*** Block opens ***
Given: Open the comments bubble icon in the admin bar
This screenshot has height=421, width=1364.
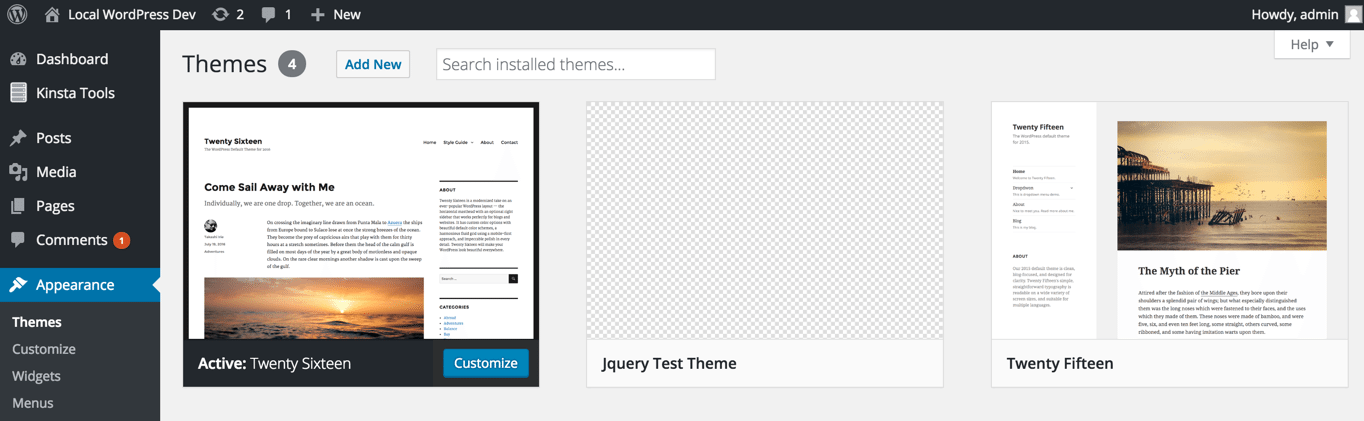Looking at the screenshot, I should [x=269, y=15].
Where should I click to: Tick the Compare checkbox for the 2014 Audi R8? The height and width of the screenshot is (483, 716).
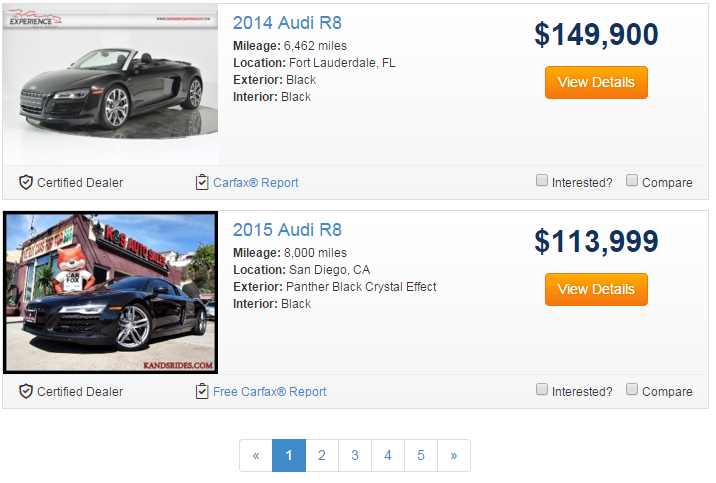[632, 180]
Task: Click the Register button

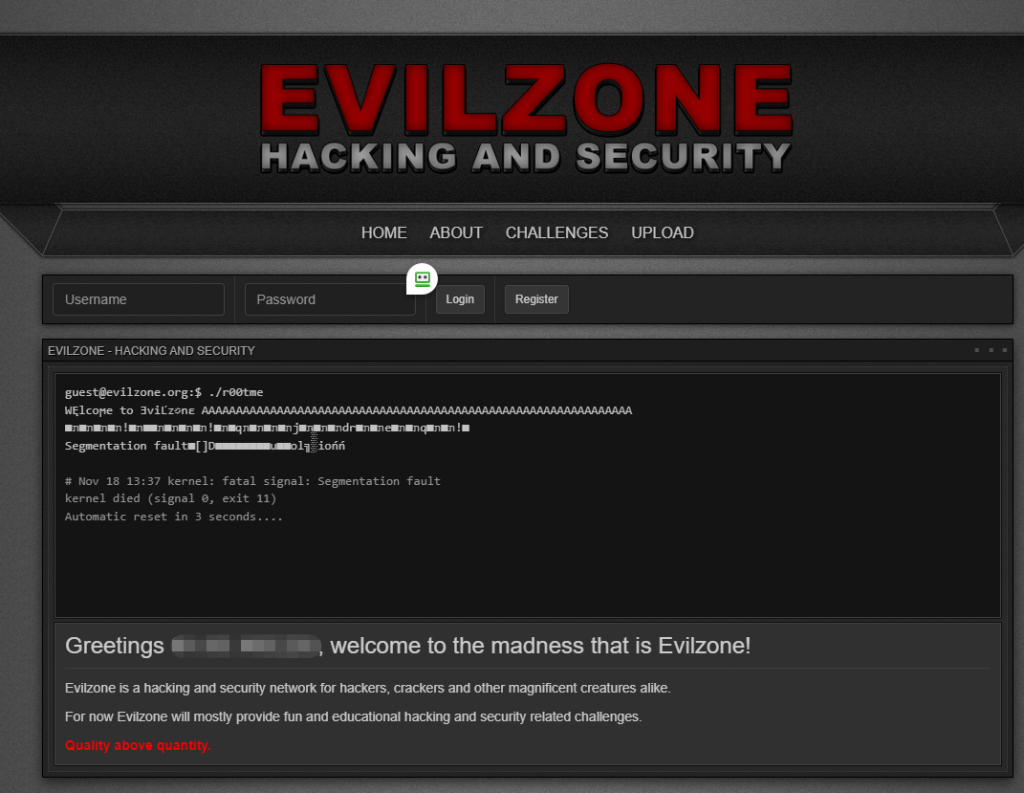Action: click(536, 299)
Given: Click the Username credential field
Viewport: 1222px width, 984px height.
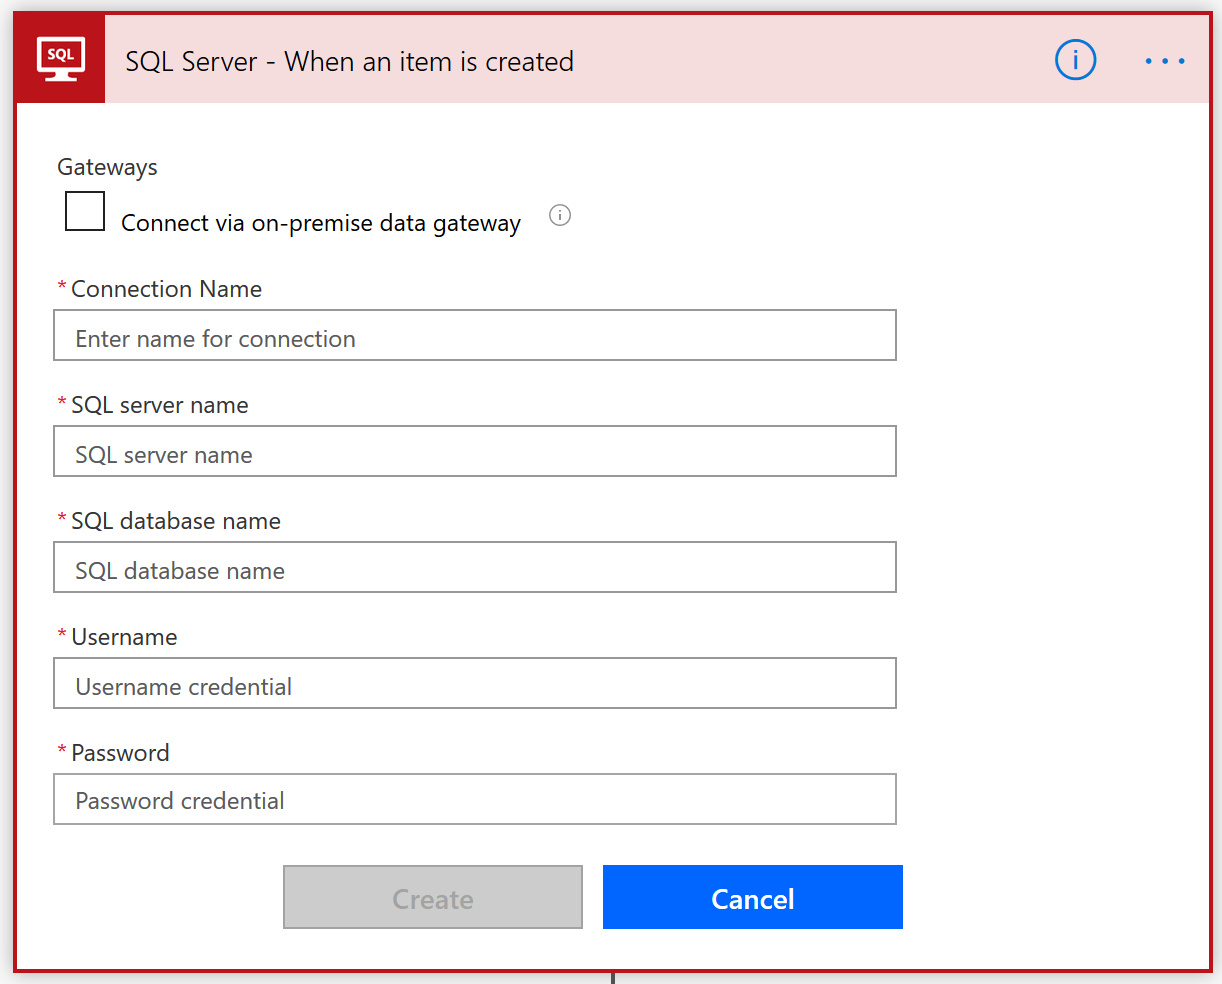Looking at the screenshot, I should point(475,683).
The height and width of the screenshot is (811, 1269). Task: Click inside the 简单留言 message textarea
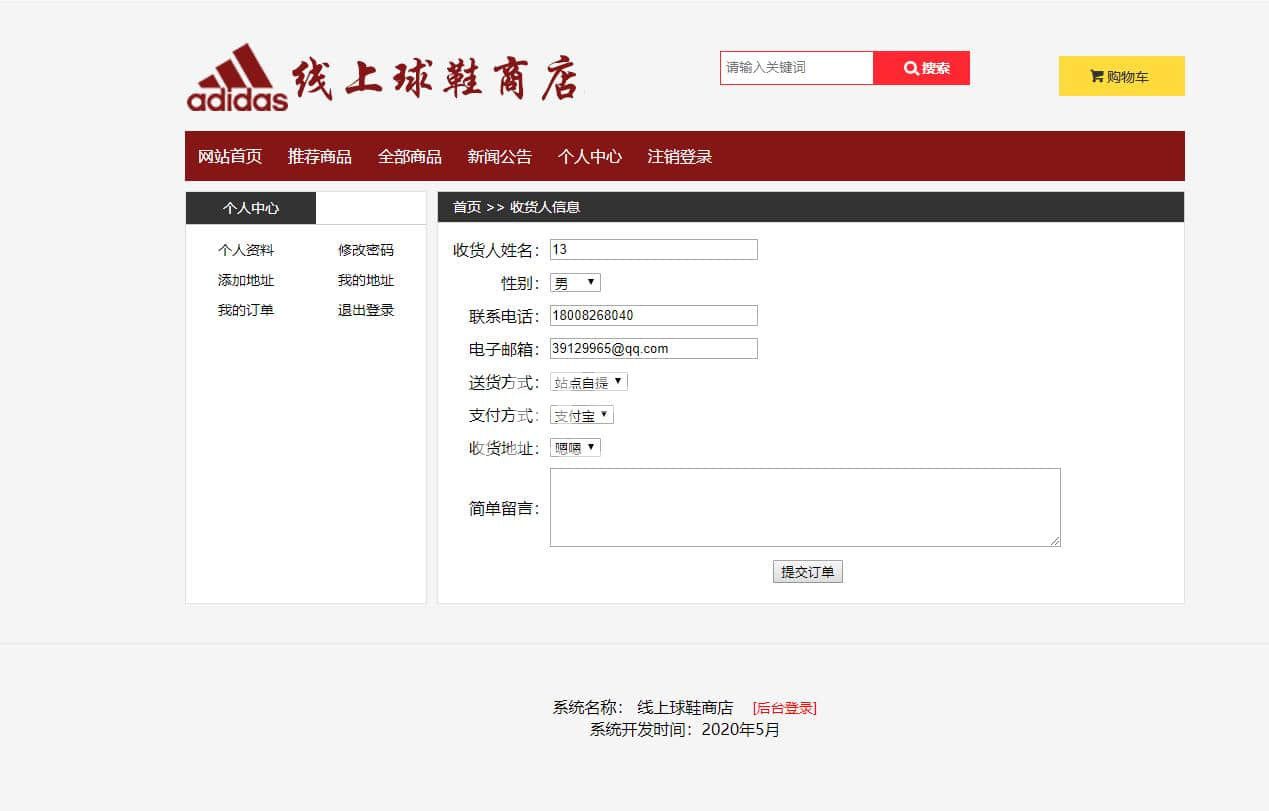coord(804,507)
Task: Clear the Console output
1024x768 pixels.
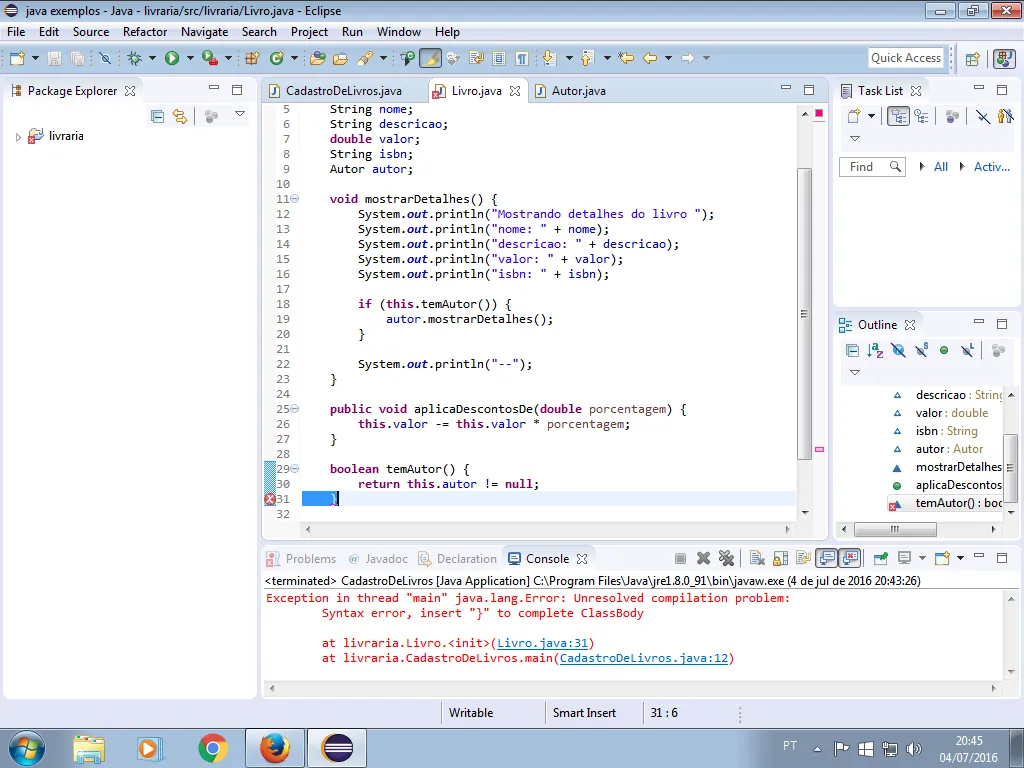Action: click(757, 558)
*** Block closes ***
◆ Exercise ◆
After locating the line that contains "Given: Click the Username credential field", output it and all later lines through the end of the material exactly, leaving out pictures.

◆ Solution ◆
Given: Click the Username credential field
Viewport: 1222px width, 984px height.
Looking at the screenshot, I should point(475,683).
The height and width of the screenshot is (811, 1269). Task: Click inside the 简单留言 message textarea
coord(804,507)
Task: Clear the Console output
1024x768 pixels.
Action: click(757, 558)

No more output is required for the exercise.